#### [Data for processing]
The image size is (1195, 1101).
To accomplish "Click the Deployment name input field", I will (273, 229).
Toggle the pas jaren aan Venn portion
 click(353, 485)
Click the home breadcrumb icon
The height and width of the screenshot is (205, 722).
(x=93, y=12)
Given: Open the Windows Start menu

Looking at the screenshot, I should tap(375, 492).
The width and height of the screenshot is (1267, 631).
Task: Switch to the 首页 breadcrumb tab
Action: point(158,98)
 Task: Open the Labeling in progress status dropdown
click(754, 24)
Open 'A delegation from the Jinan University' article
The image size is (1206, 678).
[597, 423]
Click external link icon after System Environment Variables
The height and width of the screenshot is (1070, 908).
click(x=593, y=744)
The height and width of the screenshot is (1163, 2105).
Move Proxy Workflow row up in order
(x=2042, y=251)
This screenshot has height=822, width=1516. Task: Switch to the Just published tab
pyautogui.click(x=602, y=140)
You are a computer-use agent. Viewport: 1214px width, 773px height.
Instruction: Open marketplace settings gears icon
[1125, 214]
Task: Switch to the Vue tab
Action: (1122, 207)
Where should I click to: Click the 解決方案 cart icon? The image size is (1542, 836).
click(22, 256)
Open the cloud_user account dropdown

#### [Your task]
All of the material is to be duplicated exactly.

#### [Answer for this exercise]
The image size is (1195, 1101).
To accomplish "Click the Deployment name input field", I will (273, 229).
Toggle the pas jaren aan Venn portion
 click(353, 485)
Click the home breadcrumb icon
The height and width of the screenshot is (205, 722).
(x=93, y=12)
Given: Open the Windows Start menu

Looking at the screenshot, I should tap(375, 492).
The width and height of the screenshot is (1267, 631).
Task: Switch to the 首页 breadcrumb tab
Action: point(158,98)
 Task: Open the Labeling in progress status dropdown
click(754, 24)
Open 'A delegation from the Jinan University' article
The image size is (1206, 678).
[597, 423]
Click external link icon after System Environment Variables
The height and width of the screenshot is (1070, 908).
click(x=593, y=744)
The height and width of the screenshot is (1163, 2105).
Move Proxy Workflow row up in order
(x=2042, y=251)
This screenshot has height=822, width=1516. Task: Switch to the Just published tab
pyautogui.click(x=602, y=140)
You are a computer-use agent. Viewport: 1214px width, 773px height.
Instruction: Open marketplace settings gears icon
[1125, 214]
Task: Switch to the Vue tab
Action: (1122, 207)
Where should I click to: Click the 解決方案 cart icon? The image size is (1542, 836).
click(22, 256)
Open the cloud_user account dropdown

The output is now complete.